È possibile un’alleanza tra israeliani e sauditi?
«Credo sia semplicemente inconcepibile. È vero che tra i due Paesi crescono gli interessi comuni. Trovo straordinario che in una intervista il capo di stato maggiore israeliano abbia offerto di lavorare assieme contro l’Iran. Ma finché resterà vivo il conflitto arabo-israeliano, un’alleanza ufficiale con Riad sarà impossibile».
Riad ha commesso un errore spingendo Hariri alle dimissioni?
«È presto per giudicare. Troppi aspetti sono ancora poco chiari. Anche se è una mossa che mi ricorda un po’ quella volta a isolare il Qatar. Tanto rumore, ma risultati scarsi. Il Libano comunque è molto più debole del Qatar. Per condizionare l’egemonia interna dell’Hezbollah e spingere i partiti libanesi a limitarla potrebbero funzionare meglio le pressioni economiche».
Il principe Mohammed bin Salman promette di incentivare un islam moderato, lontano dai wahabiti fanatici che hanno fornito il terreno ideologico di Al Qaeda e Isis. Però, in nome della democrazia e della lotta alla corruzione, si mostra più intollerante e accentratore dei predecessori. Pare stia causando gravi danni all’economia saudita. Come lo giudica?
«Per molti aspetti ci rassicura. Ha lottato per dare finalmente il diritto di guida alle donne, promette forti riforme interne contro l’estremismo islamico, intende svecchiare la gerontocrazia al potere, cerca il dialogo aperto con l’Occidente, vorrebbe ridurre la dipendenza dell’economia nazionale dall’export petrolifero.
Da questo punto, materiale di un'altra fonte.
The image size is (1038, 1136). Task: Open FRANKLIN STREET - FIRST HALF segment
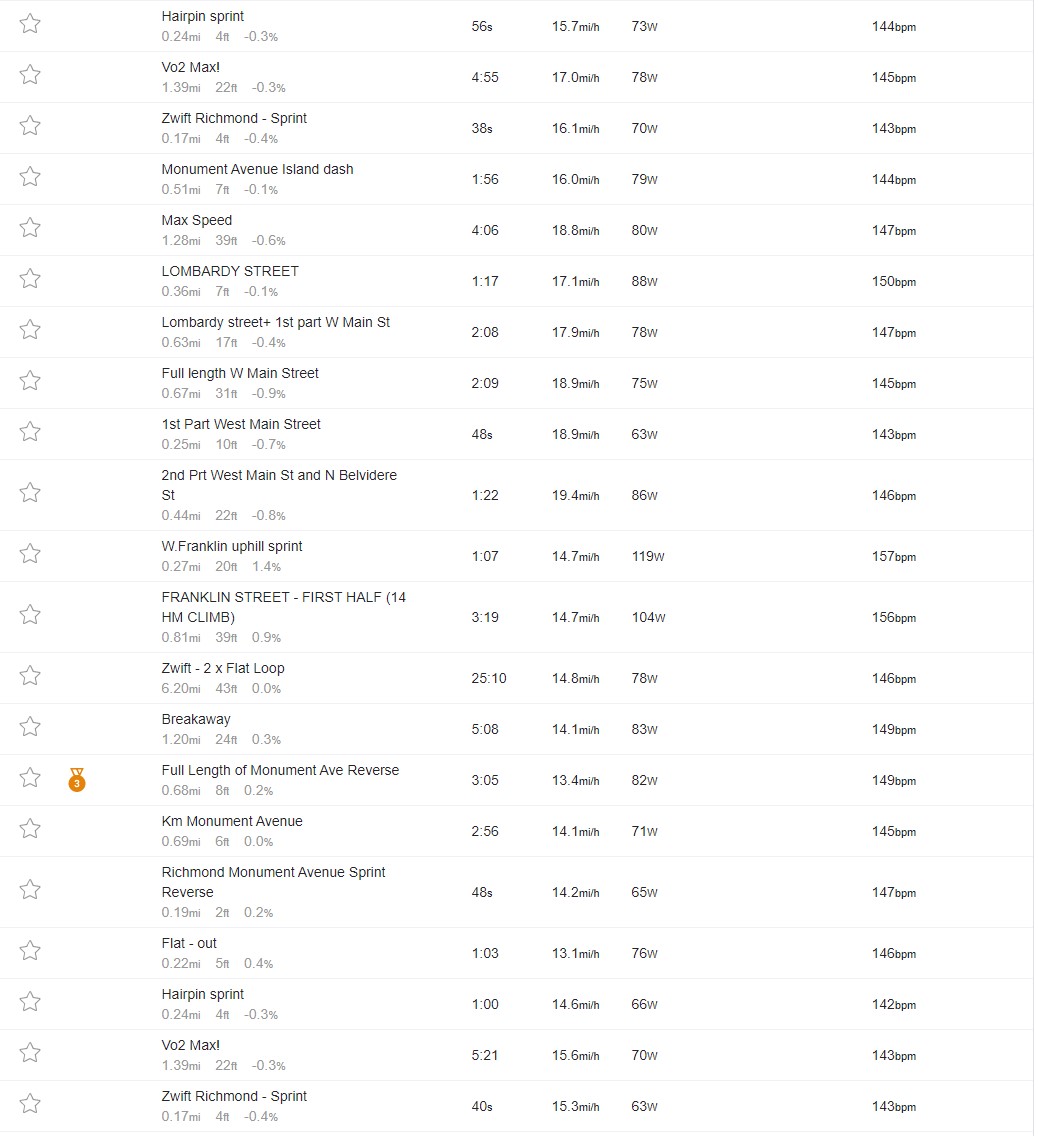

Però poi emergono lati oscuri sulle sue ricchezze personali. Si è comprato uno yacht da 500 milioni di dollari. Con che soldi? E quali garanzie democratiche dà alla stampa quando sappiamo che continua a censurare e ad arrestare gli oppositori? Chi ci assicura che non stia creando un regime anche più verticistico e intollerante del precedente? Sono domande ancora prive di risposte».